DATASET EXTRACT:
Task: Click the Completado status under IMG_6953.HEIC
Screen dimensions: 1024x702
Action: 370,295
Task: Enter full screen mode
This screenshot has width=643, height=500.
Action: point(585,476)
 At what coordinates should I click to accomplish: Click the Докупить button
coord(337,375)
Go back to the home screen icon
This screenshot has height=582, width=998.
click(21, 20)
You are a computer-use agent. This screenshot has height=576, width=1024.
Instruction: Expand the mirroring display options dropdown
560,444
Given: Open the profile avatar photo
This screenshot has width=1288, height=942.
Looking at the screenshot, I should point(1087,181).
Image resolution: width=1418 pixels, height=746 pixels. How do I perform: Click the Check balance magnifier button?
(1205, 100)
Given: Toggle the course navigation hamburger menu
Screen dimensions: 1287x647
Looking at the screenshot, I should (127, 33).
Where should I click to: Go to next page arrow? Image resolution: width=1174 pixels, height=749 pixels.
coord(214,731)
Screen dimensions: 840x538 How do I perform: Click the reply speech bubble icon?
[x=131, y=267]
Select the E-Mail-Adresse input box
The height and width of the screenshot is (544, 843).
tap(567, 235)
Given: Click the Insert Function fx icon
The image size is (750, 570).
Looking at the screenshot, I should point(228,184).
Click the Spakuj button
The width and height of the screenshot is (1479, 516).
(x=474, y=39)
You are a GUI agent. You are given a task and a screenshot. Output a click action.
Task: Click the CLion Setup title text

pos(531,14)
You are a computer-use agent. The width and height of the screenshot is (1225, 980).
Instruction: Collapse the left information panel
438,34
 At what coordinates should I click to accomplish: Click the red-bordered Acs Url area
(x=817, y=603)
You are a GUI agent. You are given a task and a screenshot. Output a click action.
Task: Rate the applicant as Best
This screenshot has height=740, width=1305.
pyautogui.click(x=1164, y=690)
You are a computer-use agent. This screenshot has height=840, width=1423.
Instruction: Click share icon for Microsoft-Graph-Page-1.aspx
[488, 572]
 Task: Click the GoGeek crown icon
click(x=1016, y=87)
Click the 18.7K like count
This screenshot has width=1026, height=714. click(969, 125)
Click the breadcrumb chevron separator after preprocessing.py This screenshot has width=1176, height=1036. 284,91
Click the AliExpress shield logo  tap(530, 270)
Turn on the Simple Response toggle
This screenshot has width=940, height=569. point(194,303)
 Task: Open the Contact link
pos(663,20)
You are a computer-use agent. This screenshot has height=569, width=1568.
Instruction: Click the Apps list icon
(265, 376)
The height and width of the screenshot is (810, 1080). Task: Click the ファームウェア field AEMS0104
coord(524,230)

ABOUT THIS TASK:
Output every record verbatim.

ANSWER FOR THIS EXERCISE:
Task: Click the Completado status under IMG_6953.HEIC
Screen dimensions: 1024x702
Action: 370,295
Task: Enter full screen mode
This screenshot has width=643, height=500.
Action: point(585,476)
 At what coordinates should I click to accomplish: Click the Докупить button
coord(337,375)
Go back to the home screen icon
This screenshot has height=582, width=998.
click(21, 20)
You are a computer-use agent. This screenshot has height=576, width=1024.
Instruction: Expand the mirroring display options dropdown
560,444
Given: Open the profile avatar photo
This screenshot has width=1288, height=942.
Looking at the screenshot, I should point(1087,181).
Image resolution: width=1418 pixels, height=746 pixels. How do I perform: Click the Check balance magnifier button?
(1205, 100)
Given: Toggle the course navigation hamburger menu
Screen dimensions: 1287x647
Looking at the screenshot, I should (127, 33).
Where should I click to: Go to next page arrow? Image resolution: width=1174 pixels, height=749 pixels.
coord(214,731)
Screen dimensions: 840x538 How do I perform: Click the reply speech bubble icon?
[x=131, y=267]
Select the E-Mail-Adresse input box
The height and width of the screenshot is (544, 843).
tap(567, 235)
Given: Click the Insert Function fx icon
The image size is (750, 570).
Looking at the screenshot, I should point(228,184).
Click the Spakuj button
The width and height of the screenshot is (1479, 516).
(x=474, y=39)
You are a GUI agent. You are given a task and a screenshot. Output a click action.
Task: Click the CLion Setup title text

pos(531,14)
You are a computer-use agent. The width and height of the screenshot is (1225, 980).
Instruction: Collapse the left information panel
438,34
 At what coordinates should I click to accomplish: Click the red-bordered Acs Url area
(x=817, y=603)
You are a GUI agent. You are given a task and a screenshot. Output a click action.
Task: Rate the applicant as Best
This screenshot has height=740, width=1305.
pyautogui.click(x=1164, y=690)
You are a computer-use agent. This screenshot has height=840, width=1423.
Instruction: Click share icon for Microsoft-Graph-Page-1.aspx
[488, 572]
 Task: Click the GoGeek crown icon
click(x=1016, y=87)
Click the 18.7K like count
This screenshot has width=1026, height=714. click(969, 125)
Click the breadcrumb chevron separator after preprocessing.py This screenshot has width=1176, height=1036. 284,91
Click the AliExpress shield logo  tap(530, 270)
Turn on the Simple Response toggle
This screenshot has width=940, height=569. point(194,303)
 Task: Open the Contact link
pos(663,20)
You are a computer-use agent. This screenshot has height=569, width=1568.
Instruction: Click the Apps list icon
(265, 376)
The height and width of the screenshot is (810, 1080). Task: Click the ファームウェア field AEMS0104
coord(524,230)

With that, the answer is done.